• Passage
——————————

'Guilty until I prove I'm innocent': Homeowners frustrated by vacant unit tax rollout

Vanier resident Tom Ryan holds the letter he received in November alerting him about the vacant unit tax. He's one of several Ottawans who've expressed concerns about the new tax — specifically the fact homeowners have to declare it doesn't apply to them. (Kimberley Molina/CBC - image credit)
Vanier resident Tom Ryan holds the letter he received in November alerting him about the vacant unit tax. He's one of several Ottawans who've expressed concerns about the new tax — specifically the fact homeowners have to declare it doesn't apply to them. (Kimberley Molina/CBC - image credit)

Some Ottawa homeowners and landlords are expressing frustration and confusion over a new tax they could have to pay — unless they opt out by checking a box.

City council passed the vacant unit tax last spring, in an effort to increase affordable housing by cracking down on livable homes that may be sitting empty for six months or more a year.

The tax doesn't apply to someone's principal residence, yet homeowners who forget to check the box by mid-March each year risk paying a $250 late fee — which is being waived for 2023 — or possibly thousands of dollars in taxes, equivalent to one per cent of a property's assessed value.

Tom Ryan wasn't impressed when a letter arrived in his mailbox in November.

"They're imposing a rule on us, when my interpretation of our justice system is you're innocent until proven guilty. And this is an implication that I'm guilty until I prove I'm innocent," said the Vanier resident, who's owned his home since the early 1990s.

This letter went out to homeowners in November. The city plans to send another in January.

Ryan is one of several residents CBC heard from who are voicing concerns about the implementation of the new tax.

He said he agrees with its ultimate goal, but not the implementation, known as negative option billing. He believes the city should rely on data from utility bills instead to determine if a home is vacant.

'Death by one thousand cuts'

It's a sentiment shared by the Ottawa Small Landlords Association.

Founder Tony Miller said they support the overarching goal as well but believe it's flawed as much of what it hopes to achieve is already covered by other municipal, provincial and federal laws.

That includes both Ottawa's short-term rental bylaw and the provincial foreign homebuyers tax, he said.

"One landlord told me it's death by one thousand cuts," Miller said. "And that's the impact that all these bylaws are having."

Kate Porter/CBC
Kate Porter/CBC

Vancouver implemented a one-per-cent tax in 2017 that's gradually increased since then. It's brought in $32 million for affordable housing and "returned" more than 4,000 homes to locals.

Toronto will introduce a similar tax this year, with Hamilton following suit in 2024.

In addition to not covering principal residences, Ottawa's tax has other exemptions, including for homeowners who've died or are in hospitals or long-term care homes.

——————————

• Data excerpts
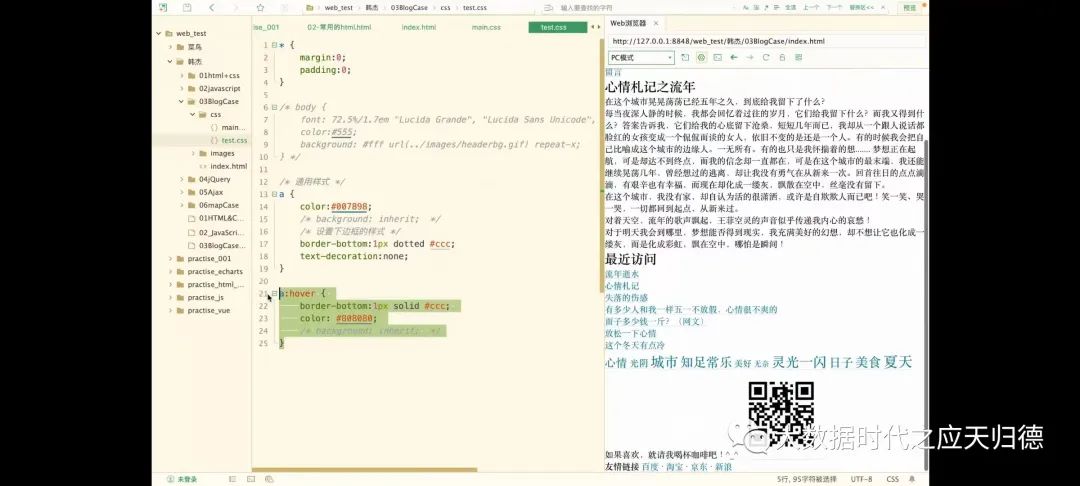Open the PC模式 device mode dropdown
The image size is (1080, 486).
coord(639,58)
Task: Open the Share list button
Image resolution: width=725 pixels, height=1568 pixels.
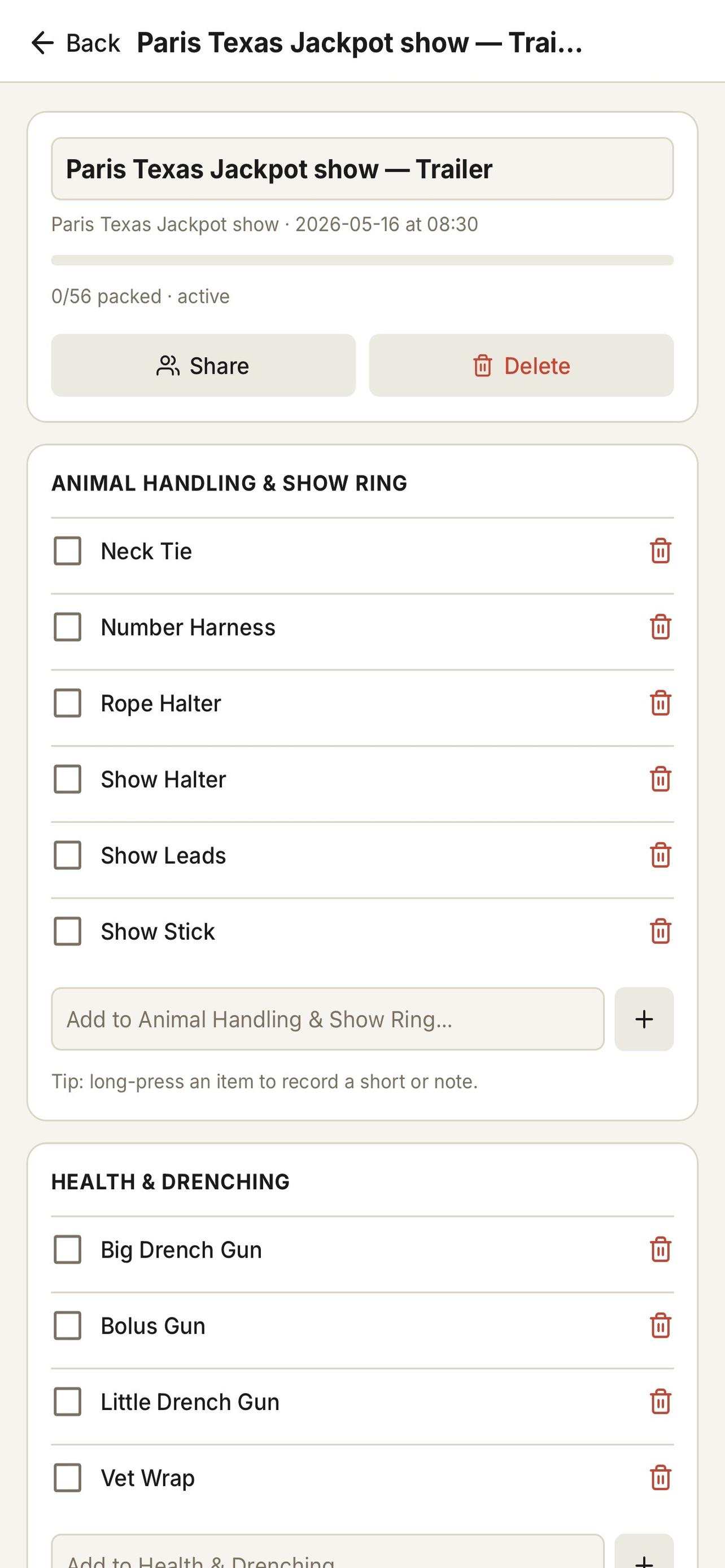Action: coord(203,366)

——————————

• Work order
Resume the article on Ottawa's vacant unit tax from the point where it stops. The records have no connection to the article on Ottawa's vacant unit tax.

• Output for this task
The city expects to bring in $25 million in net revenue over the first five years, with the money meant to help fund affordable housing units.

'No magic bullets'

Some experts say Ottawa's housing landscape can't be compared to those larger cities.

"This is a drop in the proverbial bucket," said Ian Lee, an associate professor at Carleton University's Sprott School of Business.

"If all the alleged empty units vanished, were rented, it would barely move the needle. It would barely show up statistically in terms of the shortfall in units in Canada."

Carolyn Whitzman, a housing policy adviser in Ottawa, said that while Vancouver's tax freed up a number of condo units, there are "no magic bullets."

"It's not going to be a revenue stream that's going to lead to, you know, thousands upon thousands of affordable units. But it's one of the mechanisms that cities are looking at."

What Ottawa does have, she said, is a lot of government-owned land — much of it close to LRT — that can be used to build affordable housing.

Melanie Campeau/CBC
Melanie Campeau/CBC

Delay suggested

In December, Orléans East-Cumberland Coun. Matthew Luloff raised the idea of delaying the tax for one year, saying people are "confused" and "upset."

"I've got residents that are caring for somebody who's on the tax roll who has dementia, who doesn't understand what's going on, who doesn't understand why they're being taxed," Luloff told council.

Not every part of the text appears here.